Task goal: Output the records again verbatim.

(Collected data)
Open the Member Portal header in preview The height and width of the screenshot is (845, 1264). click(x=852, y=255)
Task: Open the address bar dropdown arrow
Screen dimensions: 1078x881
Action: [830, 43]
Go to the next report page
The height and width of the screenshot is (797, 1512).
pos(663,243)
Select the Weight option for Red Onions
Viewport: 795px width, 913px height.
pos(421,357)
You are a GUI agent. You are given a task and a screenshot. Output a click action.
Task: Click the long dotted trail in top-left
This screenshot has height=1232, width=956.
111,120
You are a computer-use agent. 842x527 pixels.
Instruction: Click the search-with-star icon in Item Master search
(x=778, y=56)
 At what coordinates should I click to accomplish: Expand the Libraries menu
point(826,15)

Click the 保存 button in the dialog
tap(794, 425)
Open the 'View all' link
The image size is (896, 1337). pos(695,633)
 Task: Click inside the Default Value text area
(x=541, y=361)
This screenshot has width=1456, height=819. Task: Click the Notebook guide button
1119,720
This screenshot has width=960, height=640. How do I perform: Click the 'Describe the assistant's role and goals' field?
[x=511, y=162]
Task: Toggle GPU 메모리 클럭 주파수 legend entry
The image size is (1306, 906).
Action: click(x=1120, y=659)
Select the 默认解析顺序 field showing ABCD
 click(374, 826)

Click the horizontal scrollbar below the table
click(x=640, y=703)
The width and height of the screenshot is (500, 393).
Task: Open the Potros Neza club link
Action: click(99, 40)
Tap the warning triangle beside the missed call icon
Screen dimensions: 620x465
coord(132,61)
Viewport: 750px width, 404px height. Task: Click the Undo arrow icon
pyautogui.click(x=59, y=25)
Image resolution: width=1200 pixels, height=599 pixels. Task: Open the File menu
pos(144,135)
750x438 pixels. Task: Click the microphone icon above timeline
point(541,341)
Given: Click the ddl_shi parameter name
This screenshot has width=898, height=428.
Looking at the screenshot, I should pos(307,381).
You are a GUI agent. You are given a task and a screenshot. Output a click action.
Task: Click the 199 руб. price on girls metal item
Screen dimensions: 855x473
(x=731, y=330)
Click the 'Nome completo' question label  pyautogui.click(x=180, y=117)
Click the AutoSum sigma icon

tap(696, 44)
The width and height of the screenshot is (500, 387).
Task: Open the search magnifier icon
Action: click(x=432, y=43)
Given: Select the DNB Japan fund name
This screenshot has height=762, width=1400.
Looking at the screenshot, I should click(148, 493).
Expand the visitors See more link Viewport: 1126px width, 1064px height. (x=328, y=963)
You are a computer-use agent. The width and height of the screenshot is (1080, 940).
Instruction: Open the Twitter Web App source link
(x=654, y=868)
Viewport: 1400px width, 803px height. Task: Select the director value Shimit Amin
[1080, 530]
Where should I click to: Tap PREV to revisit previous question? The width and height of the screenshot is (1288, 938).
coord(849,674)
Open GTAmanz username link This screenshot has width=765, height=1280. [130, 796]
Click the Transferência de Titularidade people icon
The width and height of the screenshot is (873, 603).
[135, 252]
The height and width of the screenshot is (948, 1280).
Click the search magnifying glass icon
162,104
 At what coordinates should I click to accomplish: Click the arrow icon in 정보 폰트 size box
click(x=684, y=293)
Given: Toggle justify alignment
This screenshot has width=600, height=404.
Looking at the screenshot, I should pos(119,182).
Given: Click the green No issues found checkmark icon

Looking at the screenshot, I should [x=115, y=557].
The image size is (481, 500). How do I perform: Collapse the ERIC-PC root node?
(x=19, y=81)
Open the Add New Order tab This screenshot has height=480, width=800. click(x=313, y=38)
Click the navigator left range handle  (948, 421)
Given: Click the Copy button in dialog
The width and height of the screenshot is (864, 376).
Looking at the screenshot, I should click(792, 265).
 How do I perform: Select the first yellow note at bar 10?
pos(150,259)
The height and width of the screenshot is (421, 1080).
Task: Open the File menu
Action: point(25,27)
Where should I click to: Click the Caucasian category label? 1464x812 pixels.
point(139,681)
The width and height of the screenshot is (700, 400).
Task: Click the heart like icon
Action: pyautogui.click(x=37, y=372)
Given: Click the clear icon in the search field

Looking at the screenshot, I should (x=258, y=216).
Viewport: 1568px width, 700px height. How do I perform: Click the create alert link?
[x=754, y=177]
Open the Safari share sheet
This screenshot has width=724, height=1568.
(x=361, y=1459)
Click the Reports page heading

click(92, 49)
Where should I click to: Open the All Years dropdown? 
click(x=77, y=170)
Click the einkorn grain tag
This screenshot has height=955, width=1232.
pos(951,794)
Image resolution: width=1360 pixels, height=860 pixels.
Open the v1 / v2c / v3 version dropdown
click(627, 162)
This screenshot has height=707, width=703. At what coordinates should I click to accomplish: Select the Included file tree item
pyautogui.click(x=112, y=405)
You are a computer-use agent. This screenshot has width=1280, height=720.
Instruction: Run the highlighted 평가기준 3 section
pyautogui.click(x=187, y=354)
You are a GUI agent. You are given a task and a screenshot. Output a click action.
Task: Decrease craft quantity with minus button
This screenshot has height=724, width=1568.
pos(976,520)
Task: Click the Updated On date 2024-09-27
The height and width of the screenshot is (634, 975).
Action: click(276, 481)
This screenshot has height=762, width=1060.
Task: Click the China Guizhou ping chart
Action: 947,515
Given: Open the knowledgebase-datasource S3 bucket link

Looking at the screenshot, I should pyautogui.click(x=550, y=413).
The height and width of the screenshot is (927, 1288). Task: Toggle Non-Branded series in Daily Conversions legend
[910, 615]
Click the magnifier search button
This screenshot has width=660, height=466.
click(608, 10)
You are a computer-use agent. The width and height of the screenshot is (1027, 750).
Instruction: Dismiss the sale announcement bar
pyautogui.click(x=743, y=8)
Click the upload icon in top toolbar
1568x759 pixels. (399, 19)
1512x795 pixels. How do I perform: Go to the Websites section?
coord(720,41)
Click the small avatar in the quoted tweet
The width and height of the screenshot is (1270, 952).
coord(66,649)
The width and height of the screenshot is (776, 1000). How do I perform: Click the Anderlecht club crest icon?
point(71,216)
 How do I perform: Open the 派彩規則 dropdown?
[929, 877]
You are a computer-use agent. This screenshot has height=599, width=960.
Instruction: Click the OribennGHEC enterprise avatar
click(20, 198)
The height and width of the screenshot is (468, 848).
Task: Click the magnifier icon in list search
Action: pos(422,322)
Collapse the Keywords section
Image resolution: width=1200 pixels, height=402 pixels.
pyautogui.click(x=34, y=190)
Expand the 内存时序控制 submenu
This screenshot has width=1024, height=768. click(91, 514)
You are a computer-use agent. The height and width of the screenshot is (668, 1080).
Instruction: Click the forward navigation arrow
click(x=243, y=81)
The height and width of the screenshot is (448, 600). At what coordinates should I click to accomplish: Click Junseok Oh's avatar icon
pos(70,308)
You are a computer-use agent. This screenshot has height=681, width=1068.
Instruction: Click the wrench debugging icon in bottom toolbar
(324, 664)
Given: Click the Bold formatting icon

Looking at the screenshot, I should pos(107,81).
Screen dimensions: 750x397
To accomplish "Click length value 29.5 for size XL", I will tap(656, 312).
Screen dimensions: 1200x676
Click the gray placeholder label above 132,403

Expected output:
Open the Member Portal header in preview The height and width of the screenshot is (845, 1264). click(x=852, y=255)
Task: Open the address bar dropdown arrow
Screen dimensions: 1078x881
Action: [830, 43]
Go to the next report page
The height and width of the screenshot is (797, 1512).
pos(663,243)
Select the Weight option for Red Onions
Viewport: 795px width, 913px height.
pos(421,357)
You are a GUI agent. You are given a task and a screenshot. Output a click action.
Task: Click the long dotted trail in top-left
This screenshot has height=1232, width=956.
111,120
You are a computer-use agent. 842x527 pixels.
Instruction: Click the search-with-star icon in Item Master search
(x=778, y=56)
 At what coordinates should I click to accomplish: Expand the Libraries menu
point(826,15)

Click the 保存 button in the dialog
tap(794, 425)
Open the 'View all' link
The image size is (896, 1337). pos(695,633)
 Task: Click inside the Default Value text area
(x=541, y=361)
This screenshot has width=1456, height=819. Task: Click the Notebook guide button
1119,720
This screenshot has width=960, height=640. How do I perform: Click the 'Describe the assistant's role and goals' field?
[x=511, y=162]
Task: Toggle GPU 메모리 클럭 주파수 legend entry
The image size is (1306, 906).
Action: click(x=1120, y=659)
Select the 默认解析顺序 field showing ABCD
 click(374, 826)

Click the horizontal scrollbar below the table
click(x=640, y=703)
The width and height of the screenshot is (500, 393).
Task: Open the Potros Neza club link
Action: click(99, 40)
Tap the warning triangle beside the missed call icon
Screen dimensions: 620x465
coord(132,61)
Viewport: 750px width, 404px height. Task: Click the Undo arrow icon
pyautogui.click(x=59, y=25)
Image resolution: width=1200 pixels, height=599 pixels. Task: Open the File menu
pos(144,135)
750x438 pixels. Task: Click the microphone icon above timeline
point(541,341)
Given: Click the ddl_shi parameter name
This screenshot has width=898, height=428.
Looking at the screenshot, I should pos(307,381).
You are a GUI agent. You are given a task and a screenshot. Output a click action.
Task: Click the 199 руб. price on girls metal item
Screen dimensions: 855x473
(x=731, y=330)
Click the 'Nome completo' question label  pyautogui.click(x=180, y=117)
Click the AutoSum sigma icon

tap(696, 44)
The width and height of the screenshot is (500, 387).
Task: Open the search magnifier icon
Action: click(x=432, y=43)
Given: Select the DNB Japan fund name
This screenshot has height=762, width=1400.
Looking at the screenshot, I should click(148, 493).
Expand the visitors See more link Viewport: 1126px width, 1064px height. (x=328, y=963)
You are a computer-use agent. The width and height of the screenshot is (1080, 940).
Instruction: Open the Twitter Web App source link
(x=654, y=868)
Viewport: 1400px width, 803px height. Task: Select the director value Shimit Amin
[1080, 530]
Where should I click to: Tap PREV to revisit previous question? The width and height of the screenshot is (1288, 938).
coord(849,674)
Open GTAmanz username link This screenshot has width=765, height=1280. [130, 796]
Click the Transferência de Titularidade people icon
The width and height of the screenshot is (873, 603).
[135, 252]
The height and width of the screenshot is (948, 1280).
Click the search magnifying glass icon
162,104
 At what coordinates should I click to accomplish: Click the arrow icon in 정보 폰트 size box
click(x=684, y=293)
Given: Toggle justify alignment
This screenshot has width=600, height=404.
Looking at the screenshot, I should pos(119,182).
Given: Click the green No issues found checkmark icon

Looking at the screenshot, I should [x=115, y=557].
The image size is (481, 500). How do I perform: Collapse the ERIC-PC root node?
(x=19, y=81)
Open the Add New Order tab This screenshot has height=480, width=800. click(x=313, y=38)
Click the navigator left range handle  (948, 421)
Given: Click the Copy button in dialog
The width and height of the screenshot is (864, 376).
Looking at the screenshot, I should click(792, 265).
 How do I perform: Select the first yellow note at bar 10?
pos(150,259)
The height and width of the screenshot is (421, 1080).
Task: Open the File menu
Action: point(25,27)
Where should I click to: Click the Caucasian category label? 1464x812 pixels.
point(139,681)
The width and height of the screenshot is (700, 400).
Task: Click the heart like icon
Action: pyautogui.click(x=37, y=372)
Given: Click the clear icon in the search field

Looking at the screenshot, I should (x=258, y=216).
Viewport: 1568px width, 700px height. How do I perform: Click the create alert link?
[x=754, y=177]
Open the Safari share sheet
This screenshot has width=724, height=1568.
(x=361, y=1459)
Click the Reports page heading

click(92, 49)
Where should I click to: Open the All Years dropdown? 
click(x=77, y=170)
Click the einkorn grain tag
This screenshot has height=955, width=1232.
pos(951,794)
Image resolution: width=1360 pixels, height=860 pixels.
Open the v1 / v2c / v3 version dropdown
click(627, 162)
This screenshot has height=707, width=703. At what coordinates should I click to accomplish: Select the Included file tree item
pyautogui.click(x=112, y=405)
You are a computer-use agent. This screenshot has width=1280, height=720.
Instruction: Run the highlighted 평가기준 3 section
pyautogui.click(x=187, y=354)
You are a GUI agent. You are given a task and a screenshot. Output a click action.
Task: Decrease craft quantity with minus button
This screenshot has height=724, width=1568.
pos(976,520)
Task: Click the Updated On date 2024-09-27
The height and width of the screenshot is (634, 975).
Action: click(276, 481)
This screenshot has height=762, width=1060.
Task: Click the China Guizhou ping chart
Action: 947,515
Given: Open the knowledgebase-datasource S3 bucket link

Looking at the screenshot, I should pyautogui.click(x=550, y=413).
The height and width of the screenshot is (927, 1288). Task: Toggle Non-Branded series in Daily Conversions legend
[910, 615]
Click the magnifier search button
This screenshot has width=660, height=466.
click(608, 10)
You are a computer-use agent. The width and height of the screenshot is (1027, 750).
Instruction: Dismiss the sale announcement bar
pyautogui.click(x=743, y=8)
Click the upload icon in top toolbar
1568x759 pixels. (399, 19)
1512x795 pixels. How do I perform: Go to the Websites section?
coord(720,41)
Click the small avatar in the quoted tweet
The width and height of the screenshot is (1270, 952).
coord(66,649)
The width and height of the screenshot is (776, 1000). How do I perform: Click the Anderlecht club crest icon?
point(71,216)
 How do I perform: Open the 派彩規則 dropdown?
[929, 877]
You are a computer-use agent. This screenshot has height=599, width=960.
Instruction: Click the OribennGHEC enterprise avatar
click(20, 198)
The height and width of the screenshot is (468, 848).
Task: Click the magnifier icon in list search
Action: pos(422,322)
Collapse the Keywords section
Image resolution: width=1200 pixels, height=402 pixels.
pyautogui.click(x=34, y=190)
Expand the 内存时序控制 submenu
This screenshot has width=1024, height=768. click(91, 514)
You are a computer-use agent. The height and width of the screenshot is (668, 1080).
Instruction: Click the forward navigation arrow
click(x=243, y=81)
The height and width of the screenshot is (448, 600). At what coordinates should I click to accomplish: Click Junseok Oh's avatar icon
pos(70,308)
You are a computer-use agent. This screenshot has height=681, width=1068.
Instruction: Click the wrench debugging icon in bottom toolbar
(324, 664)
Given: Click the Bold formatting icon

Looking at the screenshot, I should pos(107,81).
Screen dimensions: 750x397
To accomplish "Click length value 29.5 for size XL", I will tap(656, 312).
Screen dimensions: 1200x676
Click the gray placeholder label above 132,403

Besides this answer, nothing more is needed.